I'm not wringing my hands over the usual unfortunate injuries that can occur. But there is a special risk for Saturday's game that you might have heard about on ESPN.
The football field used by the Bears back in the day ran from left field down toward home plate. It barely fit, as shown below. Rumor had it that the end zones were only 8 yards deep, instead of the usual 10 (or something to that effect).Embed from Getty Images
Wrigley has been modified since 1970 to add a few more pricey seats for the Cubbies. With the modifications (and even with removing a few seats along the third base side), the field barely fits, once again. This time it rights down the right field line, as shown in this picture.
The problem is that there are only about 6 inches of space behind the right field end zone before you get to the pads that are covering the famous ivy wall, as shown here in the full image from this article (you really need to click on that link to appreciate what I'm talking about).
There's such a lack of space that the goal post is mounted onto the right field wall (and as a fun aside, field goals may fly out onto Sheffield Avenue, as there's no net for the goal posts). And, of course, if Northwestern fans catch an Illinois field goal, we'll throw it back as they do for visitor home runs at Cubs games.

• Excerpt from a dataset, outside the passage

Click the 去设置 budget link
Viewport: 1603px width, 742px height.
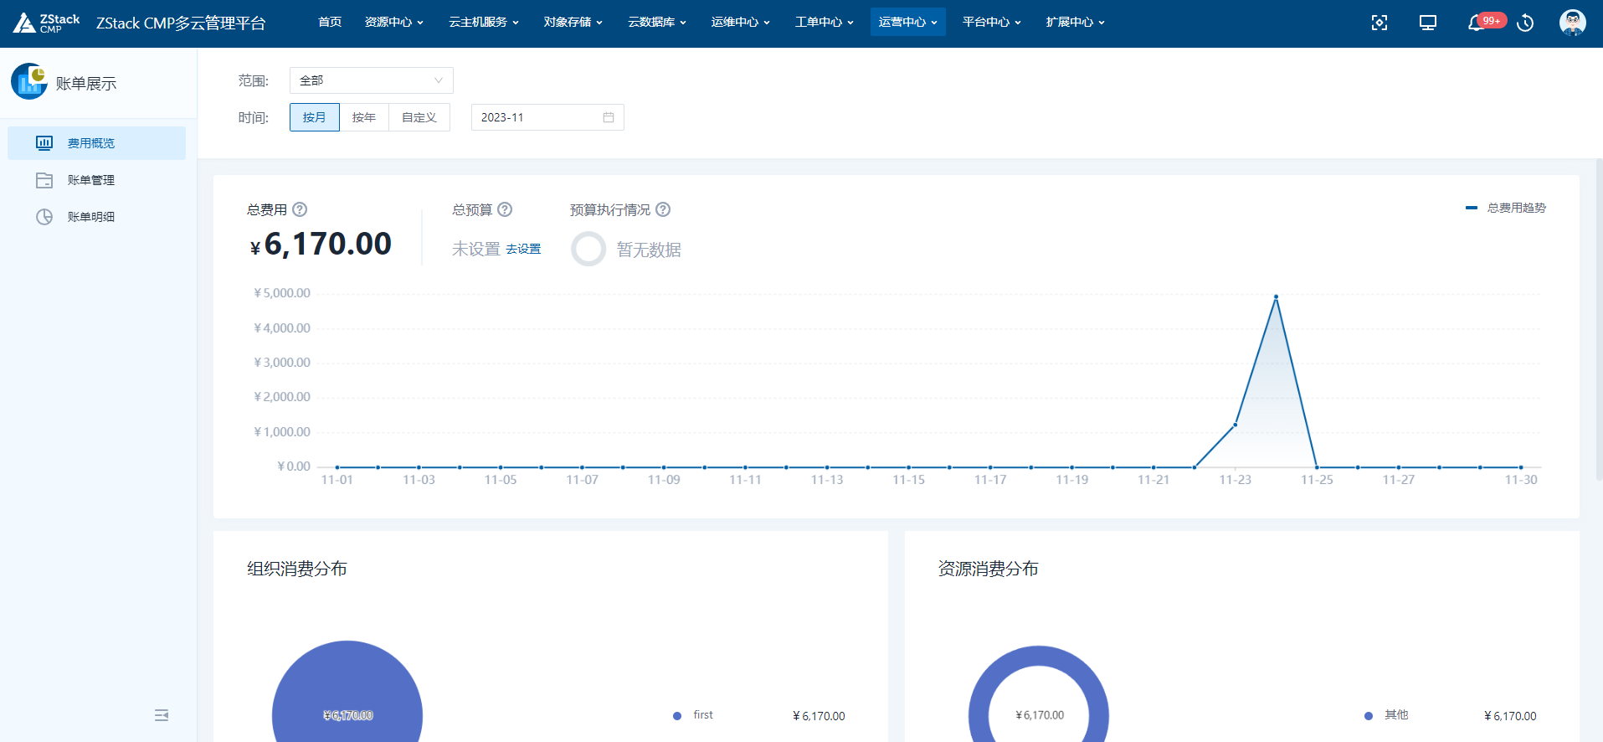pos(523,250)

Back to the issue at hand — is that safe having the wall that close to the field? I'll basically turn off my “lean brain” on Saturday, but it's a legitimate issue for a “workplace” (the players get free tuition on scholarship, so it's a form of compensation).

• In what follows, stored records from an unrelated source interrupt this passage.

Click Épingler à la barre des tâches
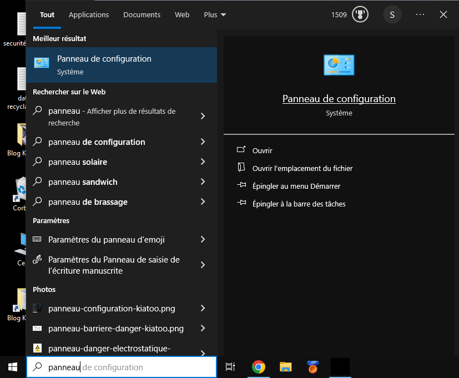This screenshot has width=459, height=378. (x=297, y=204)
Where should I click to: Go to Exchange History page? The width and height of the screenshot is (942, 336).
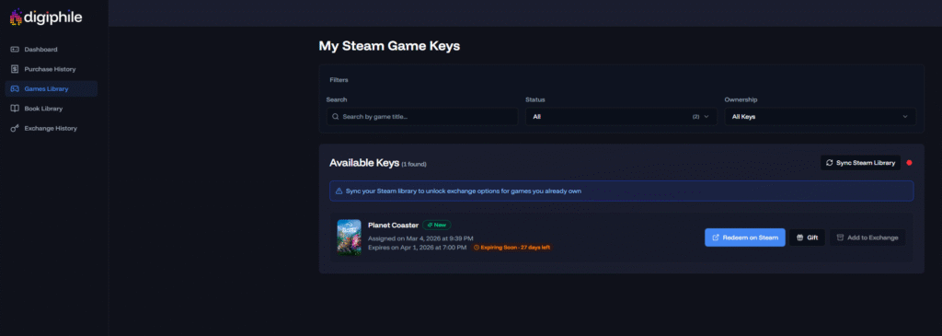pos(52,128)
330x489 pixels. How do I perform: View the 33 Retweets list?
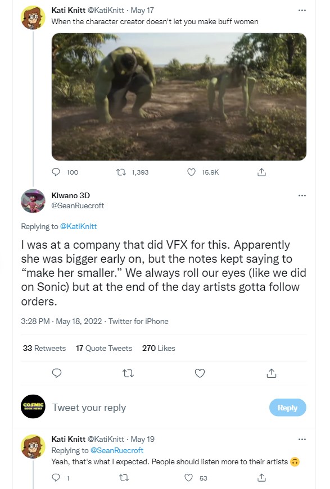pyautogui.click(x=44, y=348)
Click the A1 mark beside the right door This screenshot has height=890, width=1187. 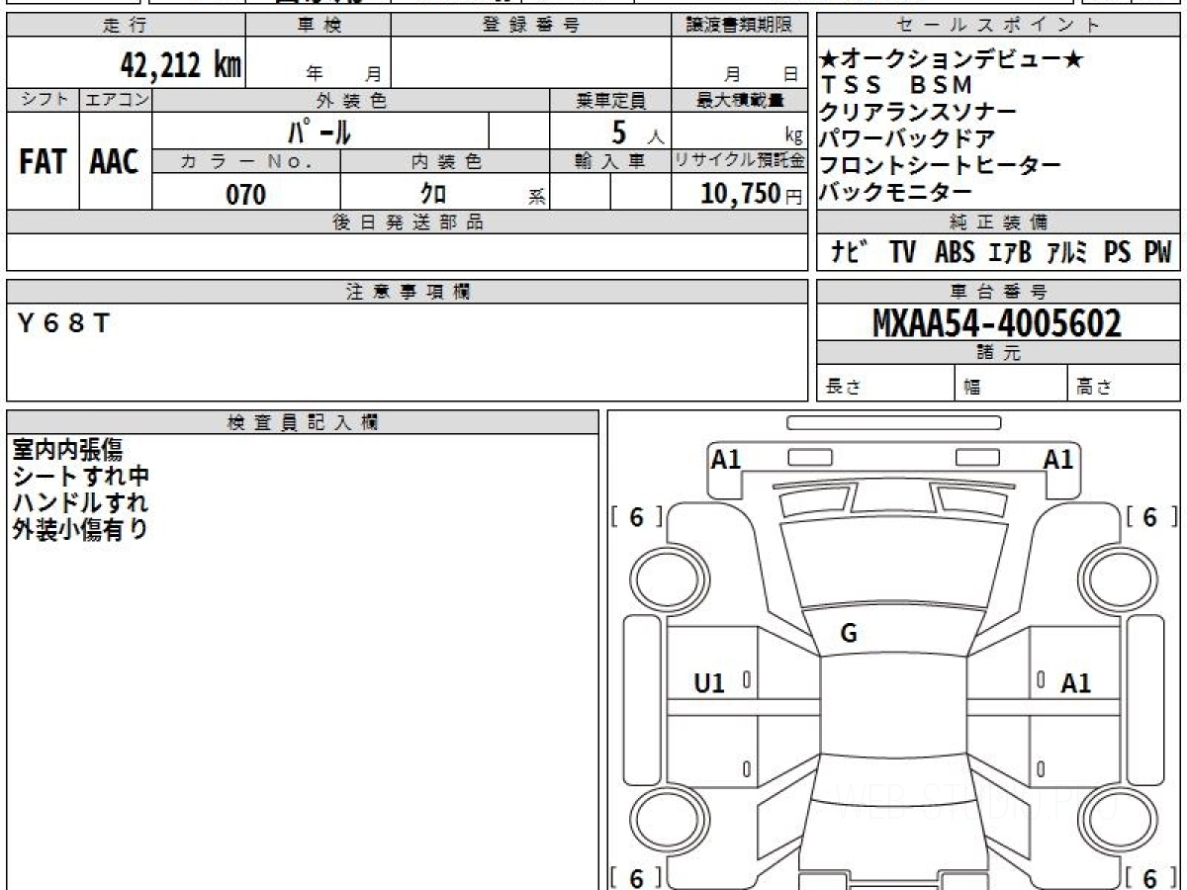(1075, 682)
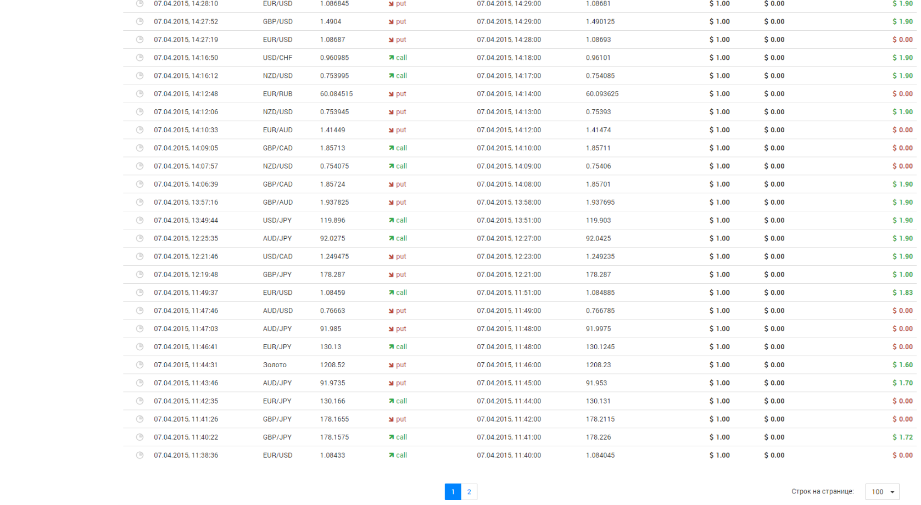Click clock icon beside 14:16:50 USD/CHF row

click(x=139, y=58)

A Lean organization makes safety the top priority, whether it's a factory or a hospital (where patient safety AND employee safety both matter). Here is what Toyota's Taiichi Ohno wrote on the subject:
“…we must never forget that safety is the foundation of all our activities. There are times when improvement activities do not proceed in the name of safety. In such instances, return to the starting point and take another look at the purpose of that operation.”

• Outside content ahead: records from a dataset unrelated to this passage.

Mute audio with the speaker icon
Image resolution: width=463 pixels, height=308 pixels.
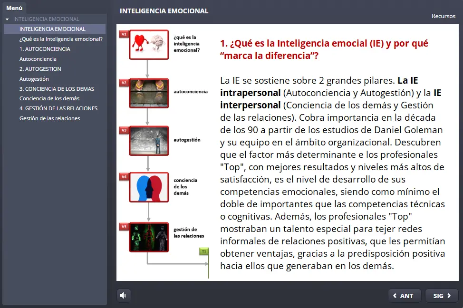coord(124,296)
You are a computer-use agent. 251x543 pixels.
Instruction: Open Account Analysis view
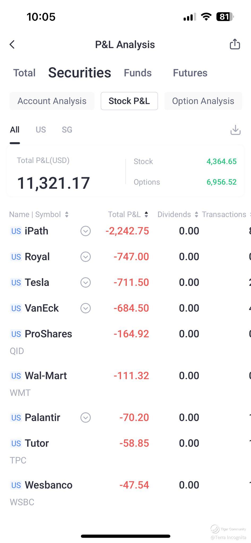click(52, 101)
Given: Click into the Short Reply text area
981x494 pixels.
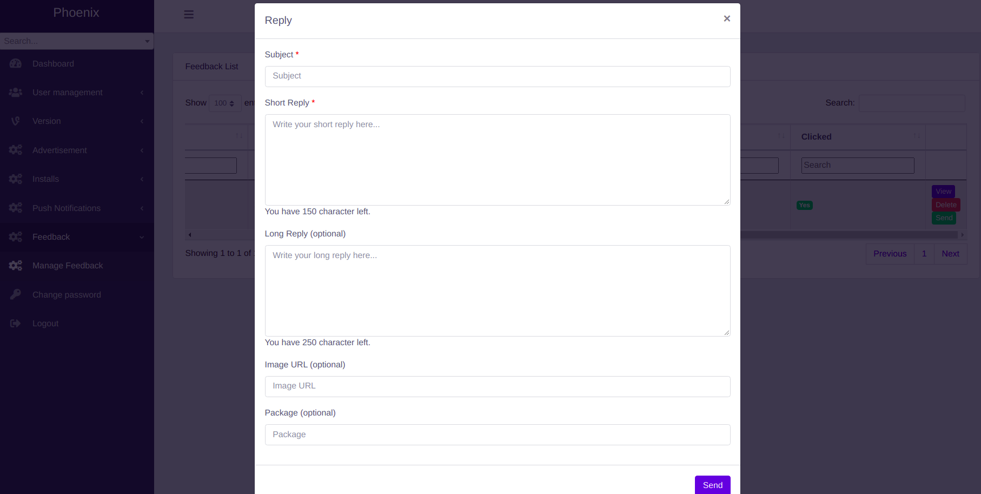Looking at the screenshot, I should pyautogui.click(x=498, y=160).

The Wildcats and the Illini all say the situation is considered safe enough, that they're not worried. From this article:
Don't expect any deep routes with tiptoe reaches on the end line. But other than sensible play-calling, both coaches said they're confident the safety question has been asked and answered.
”Both universities felt great about it from a risk-management standpoint,” NU coach Pat Fitzgerald said. ”It will be an element in the game, but we'll plan accordingly.”
Like Fitzgerald, Illinois coach Ron Zook trusts that school officials investigated the safety issue fully before proceeding.
”If they don't make it in the NFL, they can go into the Arena (Football) League,” said Zook, who kidded with his receivers about the confining confines of Wrigley. ”There are a couple of areas that are tight. But I don't think it's as big a deal as everybody's trying to make it.”
I hope they're right. Generally, “hope is not a strategy” when it comes to safety or quality. I hope NU wins, I hope we have a great time, and I hope nobody gets hurt running into that brick wall. I won't drain the fun out of the game, but the P.R. bonanza for my alma mater (ESPN Gameday will be there) could turn into a real bust if somebody busts into that wall.